Interestingly there never does seem to be a shortage of female entrants for this as before-little publicized event, I seem to have blown its cover as it were. I am sure that special circumstances could be taken into consideration for your (ahem) cousin. Perhaps a live web-cam feed from the conjugal trailer things that they have in certain prisons in america (unless the simpsons are lying) could be sorted out, and they cud fly one of the "round-britain astounding super lovers" to erm, participate in the American penal (no pun) system segment of the competition. It could be whole new international dimension, which is something that has been frowned upon apparently since the tragic 1965 contest with the swiss team and that exploding cheese, but I'm sure you must know about that already. Anyway, I shall see if its possible.

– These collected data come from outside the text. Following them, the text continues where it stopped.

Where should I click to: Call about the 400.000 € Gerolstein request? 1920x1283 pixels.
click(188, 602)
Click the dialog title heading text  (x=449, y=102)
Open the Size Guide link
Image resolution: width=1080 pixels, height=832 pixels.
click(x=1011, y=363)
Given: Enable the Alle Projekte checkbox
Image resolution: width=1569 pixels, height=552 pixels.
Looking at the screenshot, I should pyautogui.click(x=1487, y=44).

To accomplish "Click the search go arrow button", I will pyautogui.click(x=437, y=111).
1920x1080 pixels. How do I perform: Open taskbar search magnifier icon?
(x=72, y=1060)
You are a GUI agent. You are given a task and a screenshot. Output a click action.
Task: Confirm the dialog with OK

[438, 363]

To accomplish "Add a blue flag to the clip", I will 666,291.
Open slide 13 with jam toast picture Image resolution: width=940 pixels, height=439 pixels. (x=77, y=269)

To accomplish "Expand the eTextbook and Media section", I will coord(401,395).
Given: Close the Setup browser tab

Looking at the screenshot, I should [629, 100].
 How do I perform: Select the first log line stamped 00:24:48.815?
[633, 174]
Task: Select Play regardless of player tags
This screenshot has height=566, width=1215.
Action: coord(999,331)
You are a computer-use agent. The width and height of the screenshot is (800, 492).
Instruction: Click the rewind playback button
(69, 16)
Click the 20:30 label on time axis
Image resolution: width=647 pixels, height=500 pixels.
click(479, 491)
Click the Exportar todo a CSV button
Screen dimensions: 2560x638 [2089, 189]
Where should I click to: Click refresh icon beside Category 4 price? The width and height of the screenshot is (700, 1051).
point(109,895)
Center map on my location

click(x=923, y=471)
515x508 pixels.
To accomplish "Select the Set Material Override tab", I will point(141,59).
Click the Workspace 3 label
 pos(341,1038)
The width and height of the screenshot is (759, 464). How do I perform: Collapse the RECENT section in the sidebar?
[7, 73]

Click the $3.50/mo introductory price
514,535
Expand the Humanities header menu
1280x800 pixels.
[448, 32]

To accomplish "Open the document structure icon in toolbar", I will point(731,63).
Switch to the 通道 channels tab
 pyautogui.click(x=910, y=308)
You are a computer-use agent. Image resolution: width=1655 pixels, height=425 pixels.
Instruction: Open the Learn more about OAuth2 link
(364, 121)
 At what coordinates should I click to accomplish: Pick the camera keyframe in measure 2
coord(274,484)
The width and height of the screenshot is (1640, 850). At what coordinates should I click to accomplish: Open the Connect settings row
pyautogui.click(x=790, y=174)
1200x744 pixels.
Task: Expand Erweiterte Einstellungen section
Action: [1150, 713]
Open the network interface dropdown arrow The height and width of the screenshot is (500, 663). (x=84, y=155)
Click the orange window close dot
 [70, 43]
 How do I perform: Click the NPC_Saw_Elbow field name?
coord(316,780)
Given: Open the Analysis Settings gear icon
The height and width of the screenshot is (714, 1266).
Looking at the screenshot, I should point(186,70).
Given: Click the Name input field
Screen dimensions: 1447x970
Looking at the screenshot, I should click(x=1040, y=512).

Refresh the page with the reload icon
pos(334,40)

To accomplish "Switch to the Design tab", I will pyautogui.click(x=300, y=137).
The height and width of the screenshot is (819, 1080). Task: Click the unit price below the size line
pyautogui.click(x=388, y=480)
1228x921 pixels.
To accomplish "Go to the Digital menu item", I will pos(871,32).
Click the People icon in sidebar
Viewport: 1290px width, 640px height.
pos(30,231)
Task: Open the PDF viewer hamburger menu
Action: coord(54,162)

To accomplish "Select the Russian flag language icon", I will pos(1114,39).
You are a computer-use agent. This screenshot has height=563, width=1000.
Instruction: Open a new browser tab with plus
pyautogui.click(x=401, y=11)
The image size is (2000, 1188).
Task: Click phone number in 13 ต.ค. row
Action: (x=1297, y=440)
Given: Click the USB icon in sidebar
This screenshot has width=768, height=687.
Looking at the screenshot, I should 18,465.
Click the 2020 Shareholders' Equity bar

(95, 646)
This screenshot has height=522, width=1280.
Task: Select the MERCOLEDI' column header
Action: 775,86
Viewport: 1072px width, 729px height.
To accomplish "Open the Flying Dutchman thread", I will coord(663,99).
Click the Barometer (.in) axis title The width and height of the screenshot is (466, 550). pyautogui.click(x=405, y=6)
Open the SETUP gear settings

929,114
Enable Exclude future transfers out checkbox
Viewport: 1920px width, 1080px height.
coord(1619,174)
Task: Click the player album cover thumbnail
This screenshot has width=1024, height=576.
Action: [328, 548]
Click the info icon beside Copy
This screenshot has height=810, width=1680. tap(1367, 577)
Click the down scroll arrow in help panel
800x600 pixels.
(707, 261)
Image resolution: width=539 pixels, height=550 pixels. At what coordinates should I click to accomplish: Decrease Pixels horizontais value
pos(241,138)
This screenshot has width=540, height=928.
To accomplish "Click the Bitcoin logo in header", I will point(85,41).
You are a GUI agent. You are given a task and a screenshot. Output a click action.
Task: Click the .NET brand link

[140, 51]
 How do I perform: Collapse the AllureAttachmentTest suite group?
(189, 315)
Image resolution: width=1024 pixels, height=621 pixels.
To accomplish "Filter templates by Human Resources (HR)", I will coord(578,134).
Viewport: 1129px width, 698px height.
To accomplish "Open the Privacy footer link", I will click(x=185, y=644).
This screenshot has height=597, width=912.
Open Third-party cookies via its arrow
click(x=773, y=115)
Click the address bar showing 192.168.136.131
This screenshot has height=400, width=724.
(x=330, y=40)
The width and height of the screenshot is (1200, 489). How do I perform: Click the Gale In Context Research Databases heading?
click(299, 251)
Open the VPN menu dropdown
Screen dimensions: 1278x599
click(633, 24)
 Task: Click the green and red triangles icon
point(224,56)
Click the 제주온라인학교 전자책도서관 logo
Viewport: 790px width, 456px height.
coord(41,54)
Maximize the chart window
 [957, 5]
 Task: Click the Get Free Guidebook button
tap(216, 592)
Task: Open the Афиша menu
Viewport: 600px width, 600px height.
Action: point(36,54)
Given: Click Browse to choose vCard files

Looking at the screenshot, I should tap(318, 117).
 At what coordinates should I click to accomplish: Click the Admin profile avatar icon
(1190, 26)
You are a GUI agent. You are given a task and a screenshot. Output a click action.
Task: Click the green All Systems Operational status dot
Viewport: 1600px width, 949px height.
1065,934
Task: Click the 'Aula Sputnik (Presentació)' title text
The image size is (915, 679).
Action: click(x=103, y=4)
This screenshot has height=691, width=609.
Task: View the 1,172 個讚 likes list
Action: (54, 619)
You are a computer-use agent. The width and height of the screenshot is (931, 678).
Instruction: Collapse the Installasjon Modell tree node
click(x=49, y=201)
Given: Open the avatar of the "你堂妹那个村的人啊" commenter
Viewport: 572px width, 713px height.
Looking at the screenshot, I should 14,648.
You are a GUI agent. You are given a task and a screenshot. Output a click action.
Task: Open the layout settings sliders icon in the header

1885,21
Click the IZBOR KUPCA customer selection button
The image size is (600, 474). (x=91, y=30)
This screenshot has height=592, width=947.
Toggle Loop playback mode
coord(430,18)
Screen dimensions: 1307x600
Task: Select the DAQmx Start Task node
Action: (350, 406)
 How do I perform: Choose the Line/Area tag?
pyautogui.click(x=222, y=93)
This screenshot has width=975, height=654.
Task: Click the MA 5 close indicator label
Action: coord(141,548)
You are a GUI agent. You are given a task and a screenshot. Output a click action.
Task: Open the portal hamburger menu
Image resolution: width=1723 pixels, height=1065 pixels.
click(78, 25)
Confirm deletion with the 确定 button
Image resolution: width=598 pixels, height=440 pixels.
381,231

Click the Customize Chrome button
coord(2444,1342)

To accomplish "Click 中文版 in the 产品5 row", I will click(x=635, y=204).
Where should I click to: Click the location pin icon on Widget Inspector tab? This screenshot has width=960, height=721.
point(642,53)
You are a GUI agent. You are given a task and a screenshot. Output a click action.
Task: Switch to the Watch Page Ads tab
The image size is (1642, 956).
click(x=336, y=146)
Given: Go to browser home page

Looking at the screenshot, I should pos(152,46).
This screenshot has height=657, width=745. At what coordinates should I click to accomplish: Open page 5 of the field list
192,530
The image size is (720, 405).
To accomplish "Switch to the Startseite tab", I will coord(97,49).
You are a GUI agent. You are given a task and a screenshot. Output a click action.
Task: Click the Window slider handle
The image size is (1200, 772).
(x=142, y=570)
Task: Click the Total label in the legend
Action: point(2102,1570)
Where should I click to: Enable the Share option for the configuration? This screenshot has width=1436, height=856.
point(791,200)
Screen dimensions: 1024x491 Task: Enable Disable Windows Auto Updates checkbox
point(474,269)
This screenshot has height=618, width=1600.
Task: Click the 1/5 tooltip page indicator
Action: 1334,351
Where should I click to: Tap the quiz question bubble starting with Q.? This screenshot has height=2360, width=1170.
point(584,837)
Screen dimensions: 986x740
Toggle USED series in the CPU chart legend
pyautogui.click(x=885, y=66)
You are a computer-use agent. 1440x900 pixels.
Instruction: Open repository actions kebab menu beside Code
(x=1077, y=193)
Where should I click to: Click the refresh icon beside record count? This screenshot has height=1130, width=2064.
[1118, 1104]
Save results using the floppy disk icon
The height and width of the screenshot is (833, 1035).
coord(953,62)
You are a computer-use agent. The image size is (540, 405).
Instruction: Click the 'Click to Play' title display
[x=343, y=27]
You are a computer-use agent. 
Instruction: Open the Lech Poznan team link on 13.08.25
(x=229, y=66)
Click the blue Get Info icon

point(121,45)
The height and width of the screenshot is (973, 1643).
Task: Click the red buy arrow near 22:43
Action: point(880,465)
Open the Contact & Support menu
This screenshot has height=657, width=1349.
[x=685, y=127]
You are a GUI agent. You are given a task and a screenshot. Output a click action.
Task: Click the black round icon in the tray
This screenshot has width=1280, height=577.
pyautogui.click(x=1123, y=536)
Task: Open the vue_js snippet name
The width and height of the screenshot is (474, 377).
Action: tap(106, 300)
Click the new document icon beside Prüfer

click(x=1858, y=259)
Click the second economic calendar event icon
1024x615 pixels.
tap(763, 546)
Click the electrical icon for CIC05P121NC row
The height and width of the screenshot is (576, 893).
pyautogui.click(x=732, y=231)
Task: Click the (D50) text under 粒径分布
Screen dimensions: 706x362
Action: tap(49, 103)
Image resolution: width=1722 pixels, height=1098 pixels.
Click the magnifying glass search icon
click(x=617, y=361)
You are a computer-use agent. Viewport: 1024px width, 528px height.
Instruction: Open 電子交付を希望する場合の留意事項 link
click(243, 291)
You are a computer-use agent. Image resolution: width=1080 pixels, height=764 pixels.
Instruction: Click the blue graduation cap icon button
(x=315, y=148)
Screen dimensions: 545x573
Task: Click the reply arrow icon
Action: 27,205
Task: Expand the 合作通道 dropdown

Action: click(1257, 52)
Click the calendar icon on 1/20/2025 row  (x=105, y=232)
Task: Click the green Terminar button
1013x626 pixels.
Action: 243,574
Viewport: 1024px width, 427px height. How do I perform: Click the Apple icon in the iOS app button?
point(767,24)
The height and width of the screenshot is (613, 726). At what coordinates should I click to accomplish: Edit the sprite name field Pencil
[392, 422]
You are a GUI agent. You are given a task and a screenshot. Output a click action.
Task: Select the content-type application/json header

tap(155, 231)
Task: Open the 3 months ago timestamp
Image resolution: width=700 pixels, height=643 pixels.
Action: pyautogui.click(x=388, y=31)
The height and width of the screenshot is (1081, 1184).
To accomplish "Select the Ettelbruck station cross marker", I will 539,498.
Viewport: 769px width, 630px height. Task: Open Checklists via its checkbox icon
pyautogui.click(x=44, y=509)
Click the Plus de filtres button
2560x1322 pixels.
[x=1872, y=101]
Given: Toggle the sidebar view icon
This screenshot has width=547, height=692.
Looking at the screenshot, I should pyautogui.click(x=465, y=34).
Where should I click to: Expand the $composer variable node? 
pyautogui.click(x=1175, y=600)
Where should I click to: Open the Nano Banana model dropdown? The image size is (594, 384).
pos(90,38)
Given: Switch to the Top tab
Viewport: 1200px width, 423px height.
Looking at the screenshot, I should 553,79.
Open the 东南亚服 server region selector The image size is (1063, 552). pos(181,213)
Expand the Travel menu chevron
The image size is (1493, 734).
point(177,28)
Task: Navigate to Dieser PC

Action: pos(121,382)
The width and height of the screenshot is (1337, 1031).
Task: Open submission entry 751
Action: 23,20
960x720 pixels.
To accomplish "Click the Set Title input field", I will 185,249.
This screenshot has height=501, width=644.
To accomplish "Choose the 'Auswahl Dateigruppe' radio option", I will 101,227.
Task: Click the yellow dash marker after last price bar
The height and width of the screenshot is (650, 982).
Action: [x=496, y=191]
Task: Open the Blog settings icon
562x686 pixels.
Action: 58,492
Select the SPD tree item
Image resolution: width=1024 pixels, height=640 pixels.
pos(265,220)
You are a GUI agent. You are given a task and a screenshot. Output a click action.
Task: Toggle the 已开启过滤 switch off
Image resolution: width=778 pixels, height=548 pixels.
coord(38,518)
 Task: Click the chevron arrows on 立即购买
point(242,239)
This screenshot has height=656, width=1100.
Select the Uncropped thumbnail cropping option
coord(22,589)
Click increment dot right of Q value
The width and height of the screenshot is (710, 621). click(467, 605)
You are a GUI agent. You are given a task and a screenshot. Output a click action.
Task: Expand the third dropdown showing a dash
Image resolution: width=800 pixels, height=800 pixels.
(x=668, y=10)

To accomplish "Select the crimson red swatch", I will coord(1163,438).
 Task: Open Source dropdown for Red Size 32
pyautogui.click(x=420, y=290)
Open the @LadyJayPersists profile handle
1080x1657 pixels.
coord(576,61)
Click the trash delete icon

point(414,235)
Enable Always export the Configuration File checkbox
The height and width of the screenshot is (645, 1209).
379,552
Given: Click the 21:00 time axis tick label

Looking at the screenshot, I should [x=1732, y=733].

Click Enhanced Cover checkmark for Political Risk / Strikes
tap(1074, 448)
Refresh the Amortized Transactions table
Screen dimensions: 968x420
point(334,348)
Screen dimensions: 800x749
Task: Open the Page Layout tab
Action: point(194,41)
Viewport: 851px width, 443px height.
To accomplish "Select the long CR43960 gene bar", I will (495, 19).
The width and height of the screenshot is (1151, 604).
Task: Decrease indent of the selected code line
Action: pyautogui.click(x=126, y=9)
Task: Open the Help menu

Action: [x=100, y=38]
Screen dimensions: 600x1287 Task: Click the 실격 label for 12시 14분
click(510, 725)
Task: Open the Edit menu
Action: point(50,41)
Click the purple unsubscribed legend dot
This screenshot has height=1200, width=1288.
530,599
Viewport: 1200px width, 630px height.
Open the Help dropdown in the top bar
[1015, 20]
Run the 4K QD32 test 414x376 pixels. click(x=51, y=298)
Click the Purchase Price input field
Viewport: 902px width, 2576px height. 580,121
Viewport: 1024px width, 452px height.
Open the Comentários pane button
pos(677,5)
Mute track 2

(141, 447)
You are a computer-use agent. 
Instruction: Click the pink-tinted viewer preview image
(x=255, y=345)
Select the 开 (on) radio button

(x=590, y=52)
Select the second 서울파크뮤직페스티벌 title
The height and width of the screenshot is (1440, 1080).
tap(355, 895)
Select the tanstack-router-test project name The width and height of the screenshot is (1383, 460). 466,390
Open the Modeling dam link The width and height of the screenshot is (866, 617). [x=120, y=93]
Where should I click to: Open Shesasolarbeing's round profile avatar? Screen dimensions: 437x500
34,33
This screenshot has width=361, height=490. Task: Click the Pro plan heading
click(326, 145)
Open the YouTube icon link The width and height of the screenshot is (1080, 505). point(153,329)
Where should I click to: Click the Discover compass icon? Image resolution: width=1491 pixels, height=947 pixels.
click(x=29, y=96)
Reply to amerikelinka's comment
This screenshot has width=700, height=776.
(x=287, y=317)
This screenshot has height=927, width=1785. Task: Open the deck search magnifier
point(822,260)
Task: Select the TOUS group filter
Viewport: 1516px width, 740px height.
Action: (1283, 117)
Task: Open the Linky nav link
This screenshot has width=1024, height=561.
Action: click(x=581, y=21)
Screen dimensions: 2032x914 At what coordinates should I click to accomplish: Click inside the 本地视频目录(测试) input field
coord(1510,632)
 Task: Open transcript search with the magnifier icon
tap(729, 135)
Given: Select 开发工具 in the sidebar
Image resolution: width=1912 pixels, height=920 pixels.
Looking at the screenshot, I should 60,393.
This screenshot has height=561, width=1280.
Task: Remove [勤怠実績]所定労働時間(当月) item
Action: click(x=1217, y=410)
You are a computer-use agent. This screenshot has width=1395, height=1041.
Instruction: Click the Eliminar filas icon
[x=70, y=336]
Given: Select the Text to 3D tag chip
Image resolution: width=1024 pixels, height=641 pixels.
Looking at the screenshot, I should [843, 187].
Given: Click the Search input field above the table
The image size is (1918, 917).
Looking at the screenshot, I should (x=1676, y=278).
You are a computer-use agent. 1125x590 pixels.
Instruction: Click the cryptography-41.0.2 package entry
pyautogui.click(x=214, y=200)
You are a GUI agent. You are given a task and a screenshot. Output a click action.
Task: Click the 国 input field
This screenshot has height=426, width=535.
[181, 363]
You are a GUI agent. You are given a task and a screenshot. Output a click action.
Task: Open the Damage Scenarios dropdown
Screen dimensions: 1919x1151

Galbally's Advice Column for FG.

Posted: Wed Aug 30, 2006 4:39 pm
by Galbally
Betty Boop wrote: Swoooon............:-4


You find that sexy? I am obviously living on the wrong Island.

Galbally's Advice Column for FG.

Posted: Wed Aug 30, 2006 4:41 pm
by Galbally
Pinky wrote: Oh Betty, you love the accent too? Clear a space on the floor, I'm swooning too.;) (I'll try not to land on robo-dog this time, lol!)


Okay thats it, I'm re-immigrating, (or is it emigrating) back to Britain, going on this reaction it will improve my love life if nothing else.

Galbally's Advice Column for FG.

Posted: Wed Aug 30, 2006 4:44 pm
by Galbally
SnoozeControl wrote: I've already got my own arseface, why would I want another one? :confused:


You do yourself a diservice my dear lady, you are obviously confusing yourself with Margot Kidder, who used to be nice looking, but then I think the surgery went wrong, or maybe superman kissed her too hard, or maybe it was the booze. In any case, whoops.

Galbally's Advice Column for FG.

Posted: Wed Aug 30, 2006 5:07 pm
by Galbally
I prefer to keep my climactic episodes private, though I am glad that someone is at least having fun with a bottle of wine.

Galbally's Advice Column for FG.

Posted: Wed Aug 30, 2006 5:14 pm
by Galbally
SnoozeControl wrote: That sounded kind of sexually suggestive too.:-2


Perhaps that was my intention?

Galbally's Advice Column for FG.

Posted: Wed Aug 30, 2006 5:15 pm
by Galbally
Pinky wrote: Not that much fun...my hubs is asleep a few feet away and I'm trying not to wake him up! He'll have a right grump - on if I do.:-3


Yes, it would not be wise at the current time. Just sip the wine, don't slurp.

Galbally's Advice Column for FG.

Posted: Wed Aug 30, 2006 5:17 pm
by Galbally
Right, I'm off to bed (no suggestive comments I am knackered). Everyone be nice, talk to you later. Please make sure and have more dis-functionalities for me to try and deal with later.

Galbally's Advice Column for FG.

Posted: Thu Aug 31, 2006 5:51 am
by cherandbuster
SnoozeControl wrote: I've already got my own arseface, why would I want another one? :confused:


I love that expression

arse face :p

Galbally's Advice Column for FG.

Posted: Fri Sep 01, 2006 5:07 pm
by Galbally
Pinky wrote: I might quaff occasionally, but only beer. I don't do slurping - I'm a laydee ya know! :o :D


I completely believe you.

Galbally's Advice Column for FG.

Posted: Fri Sep 01, 2006 5:08 pm
by Galbally
SnoozeControl wrote: Dear Dr Galbally,

Why do people think I have a dirty mind when in reality I'm a born again virgin? :-2


I'm not sure about that one snooze, it may be your constant references to various intriguiging sexual practices or they may just be being unkind.